#### What is required
Copy the entries starting at the line containing "The height and width of the screenshot is (471, 612)." and ending at the line containing "tap(330, 445)", but swap "curve" for "graph" and keep everything else the same.
----
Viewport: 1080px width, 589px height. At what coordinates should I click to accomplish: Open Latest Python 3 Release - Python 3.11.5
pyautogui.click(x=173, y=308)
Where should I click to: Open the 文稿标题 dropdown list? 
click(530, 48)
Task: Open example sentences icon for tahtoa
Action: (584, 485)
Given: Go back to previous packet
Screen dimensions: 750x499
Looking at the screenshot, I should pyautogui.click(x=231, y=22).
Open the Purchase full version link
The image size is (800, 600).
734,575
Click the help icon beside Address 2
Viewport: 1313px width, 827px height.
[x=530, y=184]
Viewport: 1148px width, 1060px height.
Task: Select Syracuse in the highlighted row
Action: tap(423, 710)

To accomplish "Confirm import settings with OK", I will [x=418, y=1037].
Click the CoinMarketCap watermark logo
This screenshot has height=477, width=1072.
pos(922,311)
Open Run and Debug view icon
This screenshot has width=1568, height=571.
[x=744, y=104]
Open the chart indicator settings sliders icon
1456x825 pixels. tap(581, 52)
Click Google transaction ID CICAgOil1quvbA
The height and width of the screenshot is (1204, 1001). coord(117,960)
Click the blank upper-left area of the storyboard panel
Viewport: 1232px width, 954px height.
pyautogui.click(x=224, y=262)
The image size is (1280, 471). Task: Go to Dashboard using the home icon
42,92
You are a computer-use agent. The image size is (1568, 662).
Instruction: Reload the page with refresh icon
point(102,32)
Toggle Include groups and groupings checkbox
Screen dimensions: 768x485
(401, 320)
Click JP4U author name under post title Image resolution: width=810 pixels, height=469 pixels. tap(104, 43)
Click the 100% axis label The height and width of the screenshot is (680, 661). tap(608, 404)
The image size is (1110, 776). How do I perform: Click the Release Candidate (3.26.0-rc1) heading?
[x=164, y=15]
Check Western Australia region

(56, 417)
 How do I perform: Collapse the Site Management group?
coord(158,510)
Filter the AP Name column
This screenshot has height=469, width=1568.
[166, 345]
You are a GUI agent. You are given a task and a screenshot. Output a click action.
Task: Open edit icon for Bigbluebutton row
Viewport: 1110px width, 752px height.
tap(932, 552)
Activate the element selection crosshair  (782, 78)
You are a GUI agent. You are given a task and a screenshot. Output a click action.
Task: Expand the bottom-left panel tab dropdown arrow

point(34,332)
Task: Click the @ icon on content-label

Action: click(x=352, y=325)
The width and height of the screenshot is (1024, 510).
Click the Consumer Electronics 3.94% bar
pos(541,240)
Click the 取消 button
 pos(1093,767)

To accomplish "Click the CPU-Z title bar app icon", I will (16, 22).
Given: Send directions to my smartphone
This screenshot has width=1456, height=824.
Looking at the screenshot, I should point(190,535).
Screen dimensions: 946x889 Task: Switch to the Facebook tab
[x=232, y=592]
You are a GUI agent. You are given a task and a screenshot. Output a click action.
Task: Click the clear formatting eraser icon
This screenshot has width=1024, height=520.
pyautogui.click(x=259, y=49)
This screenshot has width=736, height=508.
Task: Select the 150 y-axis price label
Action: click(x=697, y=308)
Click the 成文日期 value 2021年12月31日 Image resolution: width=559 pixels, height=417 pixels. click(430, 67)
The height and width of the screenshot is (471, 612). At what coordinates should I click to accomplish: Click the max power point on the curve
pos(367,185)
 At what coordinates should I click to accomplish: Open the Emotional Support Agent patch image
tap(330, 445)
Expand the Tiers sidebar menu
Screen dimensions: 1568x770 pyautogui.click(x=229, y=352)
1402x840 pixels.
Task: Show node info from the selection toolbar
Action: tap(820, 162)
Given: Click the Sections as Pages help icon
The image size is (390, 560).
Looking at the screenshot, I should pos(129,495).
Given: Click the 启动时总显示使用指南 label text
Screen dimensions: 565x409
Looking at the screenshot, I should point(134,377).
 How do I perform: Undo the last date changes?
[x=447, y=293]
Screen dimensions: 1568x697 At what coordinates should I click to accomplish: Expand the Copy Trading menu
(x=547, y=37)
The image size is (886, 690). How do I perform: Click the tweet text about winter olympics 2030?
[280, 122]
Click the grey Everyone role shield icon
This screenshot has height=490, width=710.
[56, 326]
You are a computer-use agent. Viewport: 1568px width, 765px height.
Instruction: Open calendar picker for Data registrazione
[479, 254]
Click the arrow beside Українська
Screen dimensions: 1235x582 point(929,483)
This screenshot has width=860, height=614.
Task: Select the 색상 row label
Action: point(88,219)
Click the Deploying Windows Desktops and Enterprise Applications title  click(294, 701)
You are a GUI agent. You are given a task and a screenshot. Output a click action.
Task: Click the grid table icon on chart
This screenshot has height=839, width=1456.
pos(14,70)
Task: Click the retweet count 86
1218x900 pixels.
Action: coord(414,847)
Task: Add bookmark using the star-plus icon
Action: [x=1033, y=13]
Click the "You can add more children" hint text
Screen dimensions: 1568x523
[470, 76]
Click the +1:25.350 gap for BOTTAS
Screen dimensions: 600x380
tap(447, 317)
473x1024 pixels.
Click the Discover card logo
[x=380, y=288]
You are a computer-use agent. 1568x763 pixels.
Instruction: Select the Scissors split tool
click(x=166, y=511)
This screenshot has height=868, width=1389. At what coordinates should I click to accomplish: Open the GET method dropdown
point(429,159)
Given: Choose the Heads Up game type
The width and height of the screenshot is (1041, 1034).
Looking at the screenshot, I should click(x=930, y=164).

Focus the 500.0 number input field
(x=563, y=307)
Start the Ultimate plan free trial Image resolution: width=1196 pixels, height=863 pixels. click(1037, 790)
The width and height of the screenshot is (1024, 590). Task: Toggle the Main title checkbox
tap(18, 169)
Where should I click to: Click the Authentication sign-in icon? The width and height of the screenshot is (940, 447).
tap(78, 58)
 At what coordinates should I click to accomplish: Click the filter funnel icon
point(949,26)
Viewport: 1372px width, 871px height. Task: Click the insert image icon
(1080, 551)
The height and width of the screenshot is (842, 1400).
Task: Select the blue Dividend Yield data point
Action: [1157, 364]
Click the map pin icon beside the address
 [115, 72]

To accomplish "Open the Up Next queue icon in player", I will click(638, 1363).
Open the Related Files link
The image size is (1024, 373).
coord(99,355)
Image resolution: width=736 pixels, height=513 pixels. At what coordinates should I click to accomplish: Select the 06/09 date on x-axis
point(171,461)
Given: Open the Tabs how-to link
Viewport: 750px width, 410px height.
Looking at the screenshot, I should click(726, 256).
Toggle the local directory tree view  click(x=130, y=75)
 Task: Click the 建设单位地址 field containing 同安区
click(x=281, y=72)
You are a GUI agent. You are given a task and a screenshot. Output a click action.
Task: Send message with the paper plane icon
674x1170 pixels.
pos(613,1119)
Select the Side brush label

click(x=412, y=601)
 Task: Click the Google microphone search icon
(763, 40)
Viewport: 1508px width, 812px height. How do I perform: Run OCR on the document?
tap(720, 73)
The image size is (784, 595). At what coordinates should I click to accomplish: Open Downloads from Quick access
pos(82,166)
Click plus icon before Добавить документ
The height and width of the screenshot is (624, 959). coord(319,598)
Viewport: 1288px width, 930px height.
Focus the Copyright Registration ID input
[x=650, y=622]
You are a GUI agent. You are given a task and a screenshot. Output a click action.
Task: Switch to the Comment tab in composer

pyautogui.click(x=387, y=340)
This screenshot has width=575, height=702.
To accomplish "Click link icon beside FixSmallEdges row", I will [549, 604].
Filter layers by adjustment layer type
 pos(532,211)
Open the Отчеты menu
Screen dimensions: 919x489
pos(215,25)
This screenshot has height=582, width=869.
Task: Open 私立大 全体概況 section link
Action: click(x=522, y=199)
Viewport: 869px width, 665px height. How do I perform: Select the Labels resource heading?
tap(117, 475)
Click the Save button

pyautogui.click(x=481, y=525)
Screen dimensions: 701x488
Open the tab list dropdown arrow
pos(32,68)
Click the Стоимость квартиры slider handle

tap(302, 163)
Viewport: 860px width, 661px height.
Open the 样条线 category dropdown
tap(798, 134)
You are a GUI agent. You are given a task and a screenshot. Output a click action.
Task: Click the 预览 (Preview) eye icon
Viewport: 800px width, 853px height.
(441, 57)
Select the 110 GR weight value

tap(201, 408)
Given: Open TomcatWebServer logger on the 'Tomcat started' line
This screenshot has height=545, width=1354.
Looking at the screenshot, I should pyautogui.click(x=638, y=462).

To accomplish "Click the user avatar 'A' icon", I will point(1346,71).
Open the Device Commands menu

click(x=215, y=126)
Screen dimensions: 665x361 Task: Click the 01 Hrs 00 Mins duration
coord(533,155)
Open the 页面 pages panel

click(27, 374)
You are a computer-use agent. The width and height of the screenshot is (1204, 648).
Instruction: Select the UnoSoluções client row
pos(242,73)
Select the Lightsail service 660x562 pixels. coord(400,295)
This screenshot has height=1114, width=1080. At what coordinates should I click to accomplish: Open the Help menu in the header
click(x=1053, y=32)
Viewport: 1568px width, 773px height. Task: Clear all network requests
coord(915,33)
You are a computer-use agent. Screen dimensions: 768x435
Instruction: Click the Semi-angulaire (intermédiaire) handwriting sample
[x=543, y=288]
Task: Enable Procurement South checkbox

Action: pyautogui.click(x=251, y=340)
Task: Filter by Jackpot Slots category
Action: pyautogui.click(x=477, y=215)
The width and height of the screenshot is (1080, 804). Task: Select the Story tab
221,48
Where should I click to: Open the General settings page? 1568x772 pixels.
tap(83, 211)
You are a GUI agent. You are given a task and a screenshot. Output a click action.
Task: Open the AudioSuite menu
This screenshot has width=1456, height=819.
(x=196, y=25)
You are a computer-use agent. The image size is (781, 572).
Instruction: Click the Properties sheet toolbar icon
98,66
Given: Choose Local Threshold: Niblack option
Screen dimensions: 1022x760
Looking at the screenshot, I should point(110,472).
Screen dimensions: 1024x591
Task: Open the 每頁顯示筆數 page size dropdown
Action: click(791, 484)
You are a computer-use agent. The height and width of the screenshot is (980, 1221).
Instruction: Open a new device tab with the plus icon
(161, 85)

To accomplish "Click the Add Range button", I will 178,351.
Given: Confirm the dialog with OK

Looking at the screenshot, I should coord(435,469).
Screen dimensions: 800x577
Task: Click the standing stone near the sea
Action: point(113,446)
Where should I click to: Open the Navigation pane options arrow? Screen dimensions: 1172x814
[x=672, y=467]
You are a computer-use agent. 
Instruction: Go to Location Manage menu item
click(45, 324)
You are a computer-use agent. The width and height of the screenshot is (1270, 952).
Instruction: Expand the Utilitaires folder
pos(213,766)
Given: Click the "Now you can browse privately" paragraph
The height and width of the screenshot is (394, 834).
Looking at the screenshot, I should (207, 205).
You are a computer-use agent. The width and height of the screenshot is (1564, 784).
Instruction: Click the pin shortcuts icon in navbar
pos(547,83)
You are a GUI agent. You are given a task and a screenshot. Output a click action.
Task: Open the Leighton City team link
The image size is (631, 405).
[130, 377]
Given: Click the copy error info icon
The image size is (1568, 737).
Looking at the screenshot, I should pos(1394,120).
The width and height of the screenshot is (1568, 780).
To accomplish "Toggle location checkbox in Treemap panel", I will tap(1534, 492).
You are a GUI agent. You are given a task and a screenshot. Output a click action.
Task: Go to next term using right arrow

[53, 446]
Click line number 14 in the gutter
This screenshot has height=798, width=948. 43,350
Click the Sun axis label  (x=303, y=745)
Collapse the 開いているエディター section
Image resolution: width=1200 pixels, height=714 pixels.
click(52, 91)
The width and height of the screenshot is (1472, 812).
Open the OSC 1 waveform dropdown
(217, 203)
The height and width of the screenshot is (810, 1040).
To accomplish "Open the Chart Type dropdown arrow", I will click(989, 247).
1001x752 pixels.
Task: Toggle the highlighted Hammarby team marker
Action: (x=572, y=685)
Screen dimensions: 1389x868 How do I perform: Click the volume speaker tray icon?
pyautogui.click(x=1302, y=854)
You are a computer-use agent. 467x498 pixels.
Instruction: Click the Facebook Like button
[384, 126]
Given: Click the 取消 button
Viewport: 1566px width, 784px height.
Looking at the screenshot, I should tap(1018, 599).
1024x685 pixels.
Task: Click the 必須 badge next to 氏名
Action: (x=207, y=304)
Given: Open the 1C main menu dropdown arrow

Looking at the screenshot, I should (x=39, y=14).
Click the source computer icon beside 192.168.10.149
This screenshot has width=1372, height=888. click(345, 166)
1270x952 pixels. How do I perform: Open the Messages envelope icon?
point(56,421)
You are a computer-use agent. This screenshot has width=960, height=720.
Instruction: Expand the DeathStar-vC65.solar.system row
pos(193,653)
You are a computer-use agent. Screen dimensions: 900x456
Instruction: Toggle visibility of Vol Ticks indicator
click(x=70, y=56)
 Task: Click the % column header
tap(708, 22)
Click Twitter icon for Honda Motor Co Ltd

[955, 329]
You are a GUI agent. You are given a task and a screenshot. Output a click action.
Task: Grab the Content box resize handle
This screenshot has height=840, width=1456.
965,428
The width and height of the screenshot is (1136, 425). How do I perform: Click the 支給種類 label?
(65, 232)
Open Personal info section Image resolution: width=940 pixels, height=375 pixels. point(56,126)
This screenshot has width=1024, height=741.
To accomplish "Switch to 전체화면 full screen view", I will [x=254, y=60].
----
#### Output of the exercise
The height and width of the screenshot is (471, 612). At what coordinates should I click to accomplish: Click the max power point on the graph
pos(367,185)
 At what coordinates should I click to accomplish: Open the Emotional Support Agent patch image
tap(330, 445)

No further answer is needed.